My friend Bill was shocked when I told him that, if I were to eat fast food, I'd indubitably choose McDonald's over In-N-Out.

"I don't get the fuss over In-N-Out," I said, as we were strolling along Santa Monica Boulevard, "I honestly think it's overrated. Their fries are terrible! McDonald's fries taste so much better."

"But In-N-Out uses fresh ingredients," he pointed out.

"OK but, brand-wise, McDonald's is chicer. It's more couture. Trust me."

"But the whole point of In-N-Out is that you can customize your order."

"But their menu is so limited. At McDonald's, I can get a McChicken sandwich–or the Filet O' Fish!"

"I can't believe you're saying this."

"But it's true! If I'm going to be downing thousands of calories, I'm going with McDonald's.
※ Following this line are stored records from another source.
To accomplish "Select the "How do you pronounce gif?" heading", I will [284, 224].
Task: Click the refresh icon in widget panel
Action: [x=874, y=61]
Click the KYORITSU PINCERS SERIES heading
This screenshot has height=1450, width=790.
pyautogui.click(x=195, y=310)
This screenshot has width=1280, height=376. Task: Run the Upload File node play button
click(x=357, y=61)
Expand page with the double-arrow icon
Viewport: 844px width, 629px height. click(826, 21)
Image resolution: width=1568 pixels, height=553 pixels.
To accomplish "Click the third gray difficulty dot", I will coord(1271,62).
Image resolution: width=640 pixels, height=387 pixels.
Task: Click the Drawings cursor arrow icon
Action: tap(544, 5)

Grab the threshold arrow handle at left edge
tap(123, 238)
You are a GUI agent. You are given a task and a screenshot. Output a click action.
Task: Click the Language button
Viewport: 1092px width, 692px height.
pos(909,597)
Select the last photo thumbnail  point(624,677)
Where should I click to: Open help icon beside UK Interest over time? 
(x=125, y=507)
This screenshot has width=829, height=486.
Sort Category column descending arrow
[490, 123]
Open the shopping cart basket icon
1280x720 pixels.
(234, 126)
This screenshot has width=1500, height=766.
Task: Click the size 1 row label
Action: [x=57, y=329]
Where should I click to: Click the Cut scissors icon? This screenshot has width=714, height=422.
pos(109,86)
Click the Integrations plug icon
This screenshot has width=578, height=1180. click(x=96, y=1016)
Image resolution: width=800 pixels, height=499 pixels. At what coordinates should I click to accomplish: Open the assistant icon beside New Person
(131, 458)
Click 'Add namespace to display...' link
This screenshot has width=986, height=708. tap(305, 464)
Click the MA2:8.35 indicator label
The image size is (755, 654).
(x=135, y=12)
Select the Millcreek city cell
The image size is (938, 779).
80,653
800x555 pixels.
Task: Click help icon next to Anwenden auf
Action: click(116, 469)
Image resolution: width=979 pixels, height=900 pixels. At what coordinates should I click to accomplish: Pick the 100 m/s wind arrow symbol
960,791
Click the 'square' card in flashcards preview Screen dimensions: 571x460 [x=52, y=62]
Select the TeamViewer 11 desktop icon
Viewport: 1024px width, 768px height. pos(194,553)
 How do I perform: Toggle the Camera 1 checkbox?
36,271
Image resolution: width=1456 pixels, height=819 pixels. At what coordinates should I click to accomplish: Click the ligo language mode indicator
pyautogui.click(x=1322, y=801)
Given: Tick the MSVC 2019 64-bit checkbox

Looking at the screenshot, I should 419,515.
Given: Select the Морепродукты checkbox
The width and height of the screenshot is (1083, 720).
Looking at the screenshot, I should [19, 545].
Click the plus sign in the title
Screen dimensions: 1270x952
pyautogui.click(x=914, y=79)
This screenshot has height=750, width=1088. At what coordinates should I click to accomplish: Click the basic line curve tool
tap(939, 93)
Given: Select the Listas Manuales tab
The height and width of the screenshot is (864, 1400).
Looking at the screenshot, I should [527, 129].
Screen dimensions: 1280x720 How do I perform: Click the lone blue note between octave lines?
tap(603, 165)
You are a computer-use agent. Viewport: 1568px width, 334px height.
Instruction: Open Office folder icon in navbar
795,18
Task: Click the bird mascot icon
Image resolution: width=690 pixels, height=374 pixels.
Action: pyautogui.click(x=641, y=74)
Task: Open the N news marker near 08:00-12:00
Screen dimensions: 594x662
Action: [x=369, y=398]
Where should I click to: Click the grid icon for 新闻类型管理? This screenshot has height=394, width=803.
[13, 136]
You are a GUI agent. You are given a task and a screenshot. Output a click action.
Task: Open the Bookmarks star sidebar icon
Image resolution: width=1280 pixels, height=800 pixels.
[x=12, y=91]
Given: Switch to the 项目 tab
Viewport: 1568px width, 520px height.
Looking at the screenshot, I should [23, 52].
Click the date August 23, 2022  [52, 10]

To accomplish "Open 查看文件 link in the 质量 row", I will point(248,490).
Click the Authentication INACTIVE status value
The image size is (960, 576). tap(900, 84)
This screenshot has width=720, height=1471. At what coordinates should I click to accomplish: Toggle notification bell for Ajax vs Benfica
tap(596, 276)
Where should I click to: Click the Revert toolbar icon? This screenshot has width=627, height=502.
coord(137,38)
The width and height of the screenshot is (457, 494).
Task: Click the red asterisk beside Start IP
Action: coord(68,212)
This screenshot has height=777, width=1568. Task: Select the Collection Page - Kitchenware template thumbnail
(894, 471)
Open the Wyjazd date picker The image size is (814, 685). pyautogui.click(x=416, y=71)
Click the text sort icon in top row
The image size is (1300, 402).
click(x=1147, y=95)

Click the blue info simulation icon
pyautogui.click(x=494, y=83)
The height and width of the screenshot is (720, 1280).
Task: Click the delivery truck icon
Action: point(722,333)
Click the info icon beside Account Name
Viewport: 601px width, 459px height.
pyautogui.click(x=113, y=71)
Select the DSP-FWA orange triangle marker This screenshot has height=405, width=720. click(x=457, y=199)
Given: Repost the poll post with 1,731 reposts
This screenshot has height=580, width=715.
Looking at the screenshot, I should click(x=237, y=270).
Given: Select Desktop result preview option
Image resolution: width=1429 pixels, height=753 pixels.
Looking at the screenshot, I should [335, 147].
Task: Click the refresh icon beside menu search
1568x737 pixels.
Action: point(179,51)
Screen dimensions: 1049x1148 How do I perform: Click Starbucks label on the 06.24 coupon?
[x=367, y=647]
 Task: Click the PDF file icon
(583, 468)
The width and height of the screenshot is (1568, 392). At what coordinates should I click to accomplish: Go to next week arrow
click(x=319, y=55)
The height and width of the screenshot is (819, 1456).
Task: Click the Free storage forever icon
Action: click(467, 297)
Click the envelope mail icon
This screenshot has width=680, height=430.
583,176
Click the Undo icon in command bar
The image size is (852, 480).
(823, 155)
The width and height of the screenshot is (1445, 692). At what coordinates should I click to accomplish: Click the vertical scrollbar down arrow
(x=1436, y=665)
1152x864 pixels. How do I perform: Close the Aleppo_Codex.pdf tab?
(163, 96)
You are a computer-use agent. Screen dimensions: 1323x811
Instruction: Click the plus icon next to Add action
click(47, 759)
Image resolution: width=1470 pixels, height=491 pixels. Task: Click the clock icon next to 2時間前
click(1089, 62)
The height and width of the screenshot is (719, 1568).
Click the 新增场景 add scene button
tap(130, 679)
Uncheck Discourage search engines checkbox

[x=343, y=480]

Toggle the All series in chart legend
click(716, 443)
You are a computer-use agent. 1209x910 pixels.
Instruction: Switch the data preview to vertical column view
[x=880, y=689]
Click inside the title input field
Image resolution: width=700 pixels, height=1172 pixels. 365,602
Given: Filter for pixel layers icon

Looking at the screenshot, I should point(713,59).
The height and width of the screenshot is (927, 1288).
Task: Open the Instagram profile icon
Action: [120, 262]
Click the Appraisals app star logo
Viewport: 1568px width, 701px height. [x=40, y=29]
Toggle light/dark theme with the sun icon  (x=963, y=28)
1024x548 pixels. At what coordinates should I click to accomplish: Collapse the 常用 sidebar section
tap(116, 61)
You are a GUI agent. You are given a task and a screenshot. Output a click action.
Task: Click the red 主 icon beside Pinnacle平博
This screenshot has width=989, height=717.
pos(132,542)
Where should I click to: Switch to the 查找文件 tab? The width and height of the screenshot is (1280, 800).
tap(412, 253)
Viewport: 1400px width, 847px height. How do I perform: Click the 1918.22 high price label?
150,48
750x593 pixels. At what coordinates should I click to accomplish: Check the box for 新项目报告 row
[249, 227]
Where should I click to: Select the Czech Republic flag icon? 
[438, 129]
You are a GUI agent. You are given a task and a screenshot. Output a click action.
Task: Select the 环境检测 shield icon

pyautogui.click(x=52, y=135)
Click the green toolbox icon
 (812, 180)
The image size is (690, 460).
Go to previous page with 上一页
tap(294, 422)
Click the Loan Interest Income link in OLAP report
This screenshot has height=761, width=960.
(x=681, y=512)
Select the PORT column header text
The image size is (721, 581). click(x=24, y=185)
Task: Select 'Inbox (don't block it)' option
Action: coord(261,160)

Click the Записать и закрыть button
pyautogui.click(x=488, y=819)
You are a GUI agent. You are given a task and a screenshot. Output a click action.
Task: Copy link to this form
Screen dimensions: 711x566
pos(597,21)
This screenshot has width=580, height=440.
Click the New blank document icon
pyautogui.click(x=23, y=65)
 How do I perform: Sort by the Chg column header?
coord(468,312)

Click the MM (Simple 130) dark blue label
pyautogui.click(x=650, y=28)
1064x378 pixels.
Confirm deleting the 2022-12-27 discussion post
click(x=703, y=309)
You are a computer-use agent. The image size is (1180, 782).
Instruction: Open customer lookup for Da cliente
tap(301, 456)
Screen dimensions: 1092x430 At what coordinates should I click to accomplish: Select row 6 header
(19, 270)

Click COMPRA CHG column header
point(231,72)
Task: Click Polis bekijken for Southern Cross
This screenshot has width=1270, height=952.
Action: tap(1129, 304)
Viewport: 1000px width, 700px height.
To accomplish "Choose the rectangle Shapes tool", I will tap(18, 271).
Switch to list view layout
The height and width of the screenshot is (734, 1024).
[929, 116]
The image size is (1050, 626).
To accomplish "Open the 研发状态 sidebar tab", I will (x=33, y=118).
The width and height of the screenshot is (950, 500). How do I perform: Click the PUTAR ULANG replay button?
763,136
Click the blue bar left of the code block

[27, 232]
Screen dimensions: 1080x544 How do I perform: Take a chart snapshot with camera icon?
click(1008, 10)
It's the Chanel of the fast food world."



"Avgolemono" (Lemony Greek Chicken Soup, the SGD version)

This recipe proves that you can transform a plain ol' can of Campbell's Chicken Noodle into something more elegant, like a nice creamy and lemony Greek-inspired soup. Serve it with warm pita points and a Mediterranean/Middle Eastern dip (like taramosalata, hummus, or baba ganoush) to make it a meal.

1 can of Campbell's Chicken Noodle
2 organic eggs
1 lemon
Fresh dill
Maldon sea salt
Freshly cracked black peper


1.  Cook Campbell's Chicken Noodle according to the instructions on the label. Keep it at a happy simmer--do not boil. Squeeze half of the lemon into the pot of soup and lightly stir it in.

2. Crack the eggs into a bowl and whisk with the juice from the other half of the lemon.

3. Slowly ladle hot broth into the bowl in a steady stream and whisk into the egg mixture. Add another ladle or two and do the same.

4. Pour everything back into the pot of soup and turn off the heat to ensure that the egg mixture doesn't curdle. The key is to keep it smooth and silky.

5. Sprinkle fresh dill fronds into the pot and add a bit of sea salt and lots of freshly cracked black pepper. Serve immediately.